▶ **Assigned task**
Images excluded, return every record exactly as it reads.

▶ **Data extract**

..............................

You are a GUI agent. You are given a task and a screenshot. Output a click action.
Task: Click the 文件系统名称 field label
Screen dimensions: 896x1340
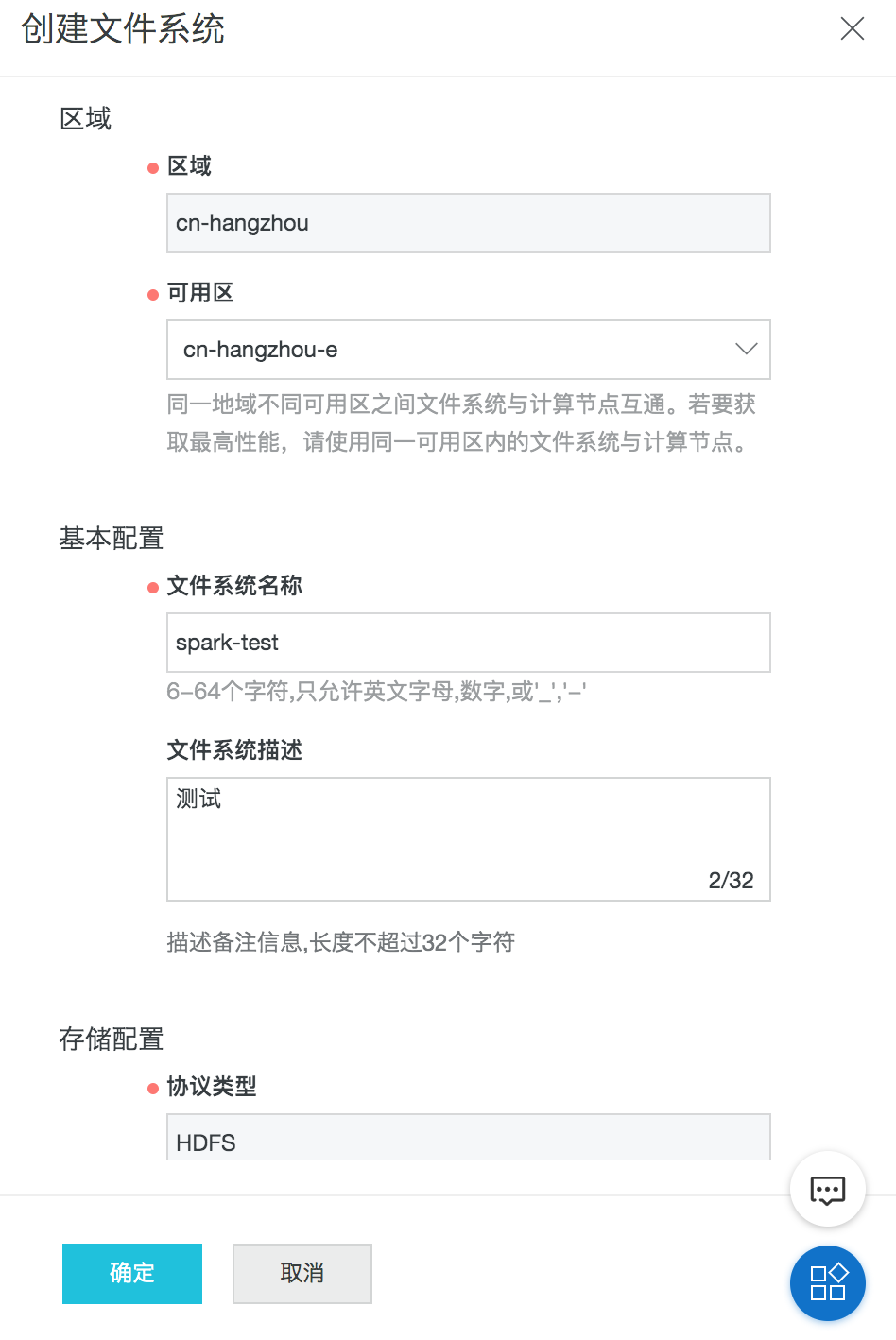[x=234, y=586]
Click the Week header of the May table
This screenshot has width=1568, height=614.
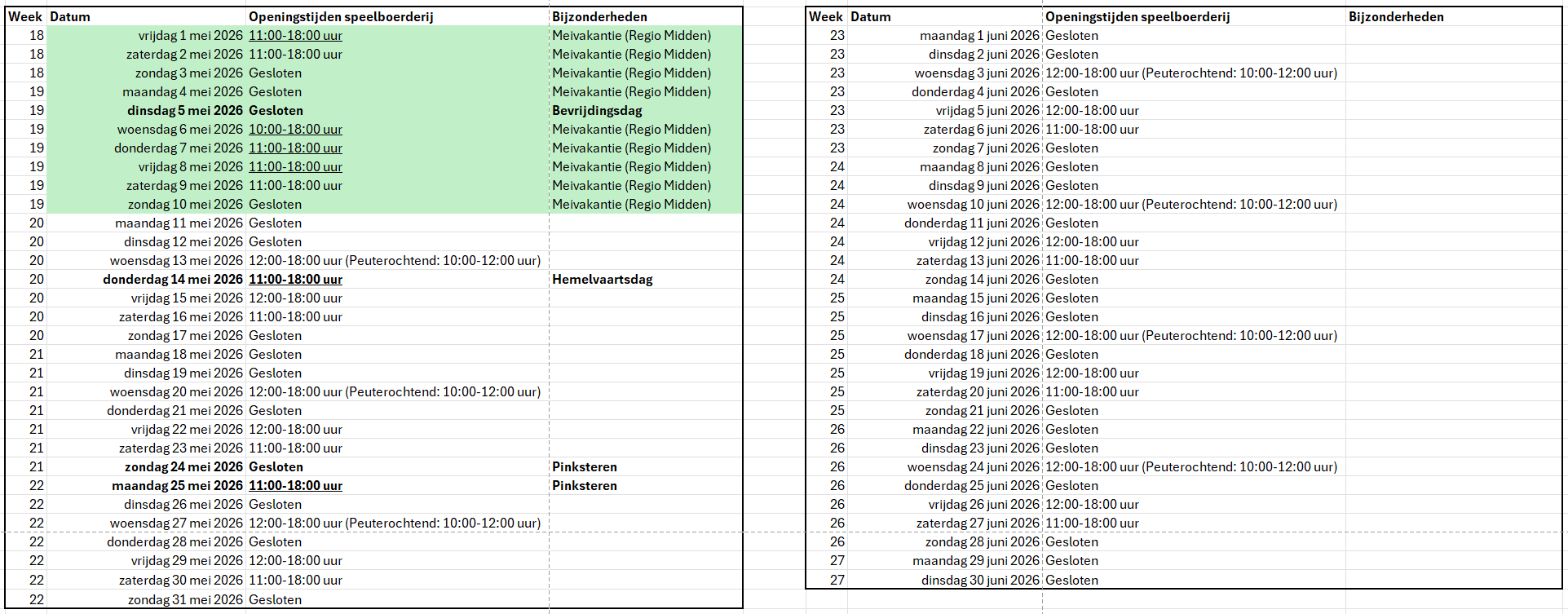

..............................

▶ **Task response**
You are a GUI agent. You are given a task and a screenshot. Output a click action.
Task: Click the 文件系统名称 field label
Screen dimensions: 896x1340
[x=234, y=586]
Click the Week header of the May table
This screenshot has width=1568, height=614.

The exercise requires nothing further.